Of course, I believe that the life of an animal is paramount and when facing a guaranteed death, every effort should be extended to give animals an alternative. But Fearing and HSUS ask us to make an unjustified and potentially disastrous leap which has not proved necessary in those communities across the state and country that have already ended the killing of healthy and treatable animals. To save more lives, we do not need to eliminate existing protections that also safeguard their welfare. Moreover, modifying the provisions of an already proven, effective law that does not require a “fix” to the point that it can potentially undermine, rather than further, the laws’ singular purpose—to protect animals from harm—may needlessly place the larger law itself in jeopardy.

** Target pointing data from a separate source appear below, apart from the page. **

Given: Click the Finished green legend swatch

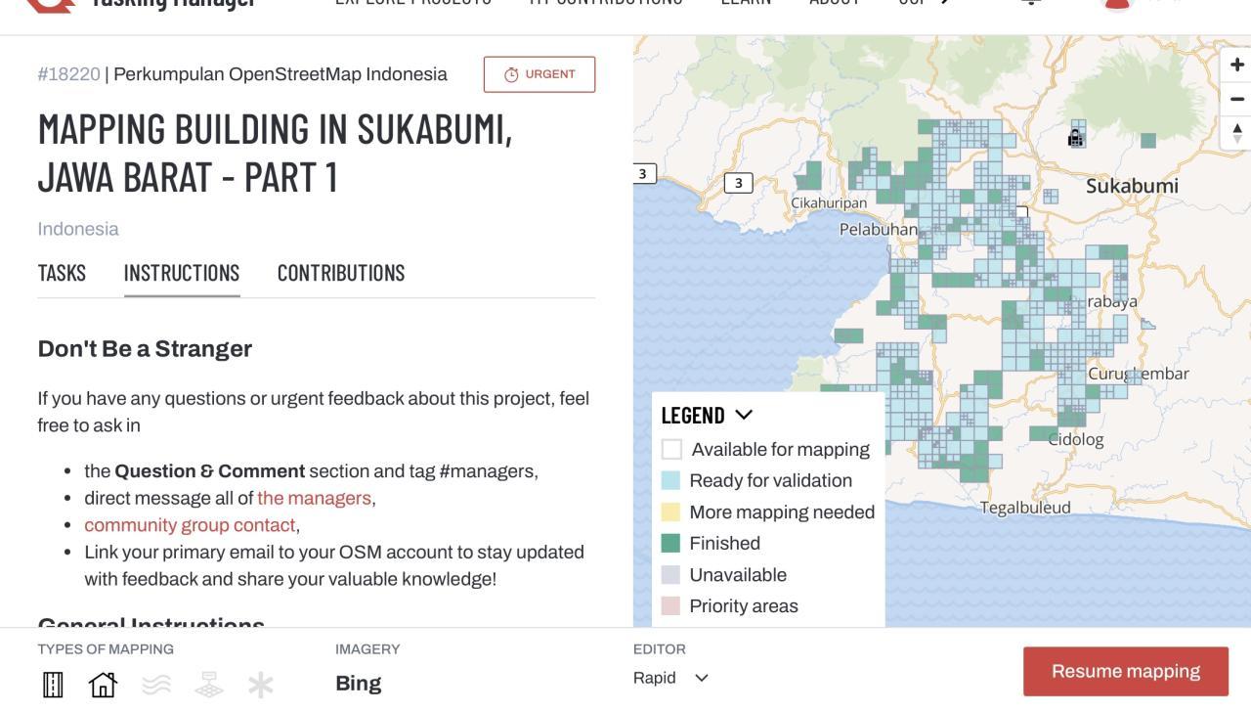Looking at the screenshot, I should click(x=670, y=544).
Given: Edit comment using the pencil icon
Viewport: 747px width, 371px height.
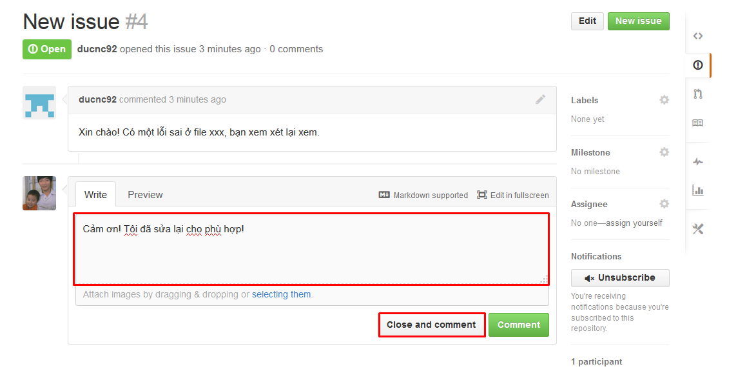Looking at the screenshot, I should (x=540, y=99).
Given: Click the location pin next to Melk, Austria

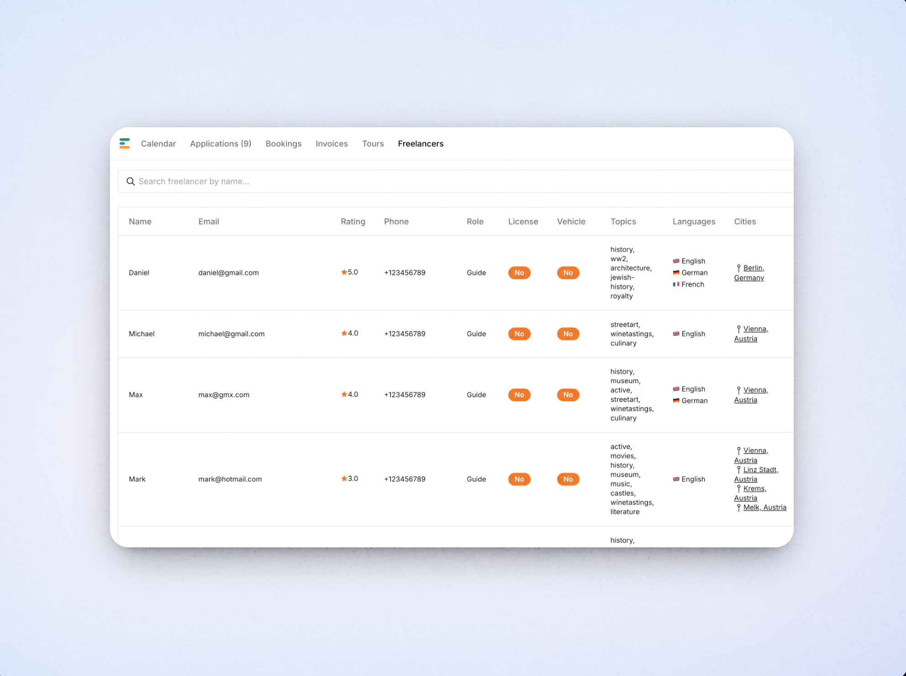Looking at the screenshot, I should [x=738, y=507].
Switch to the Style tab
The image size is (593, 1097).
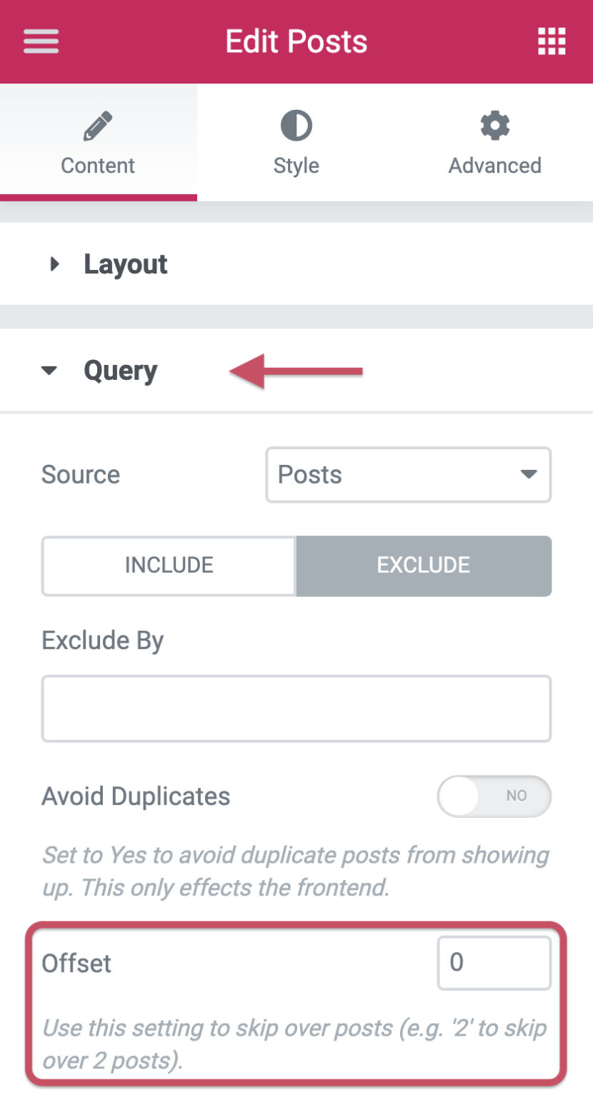point(296,143)
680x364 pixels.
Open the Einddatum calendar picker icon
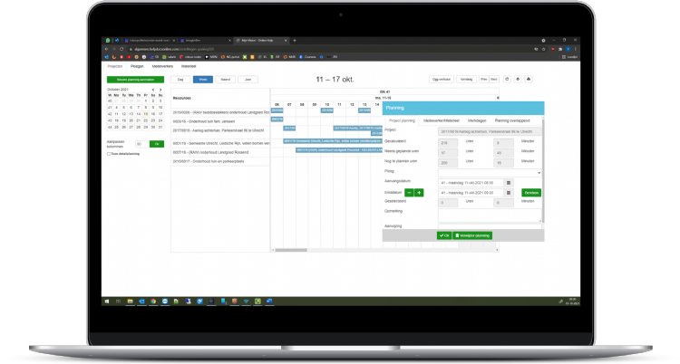point(509,192)
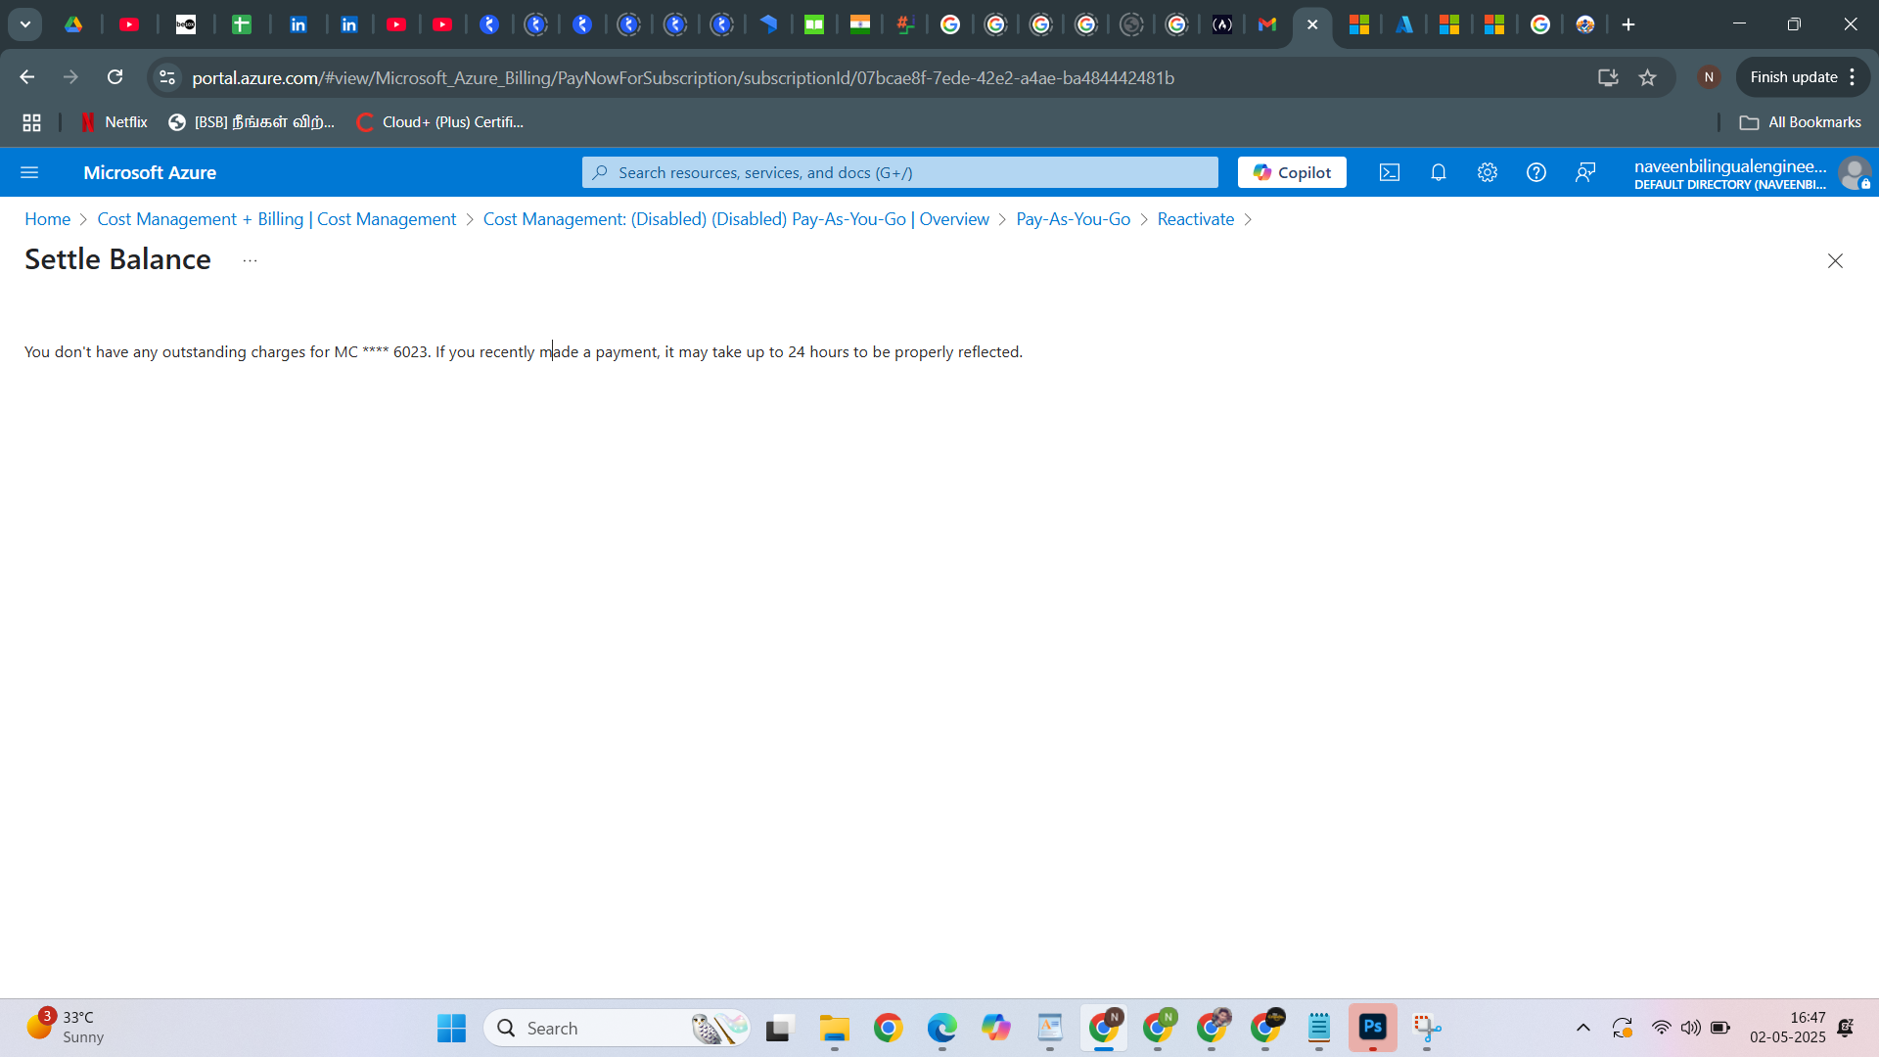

With no analogous licensure requirement or even a requirement that those claiming animals be in the business of selling animals as companions, this law has the potential to lead to tragic outcomes that would not have occurred if the law was kept intact, at the same time it eliminates rights for the families who dearly love their cats. This not only harms those animals and causes pain for people, any disasters resulting from HSUS’ proposed change will no doubt be erroneously misinterpreted as resulting from the law in general, and not the addition of the dangerous provision HSUS is now proposing, resulting in the possibility that the legislature may curtail all rescue access in California, access that now saves the lives of tens of thousands of animals every year by non-profit SPCAs and other adoption organizations. It would certainly kill any hope for responsible rescue access in other states, causing long term damage to the movement to empower non-profit rescue organizations to save more lives.
In short, you do not have a right to your cat if he or she gets lost and ends up at the shelter, but a for profit company does. For HSUS, it is whatever shelters want, shelters get, the animals and people who love them be damned.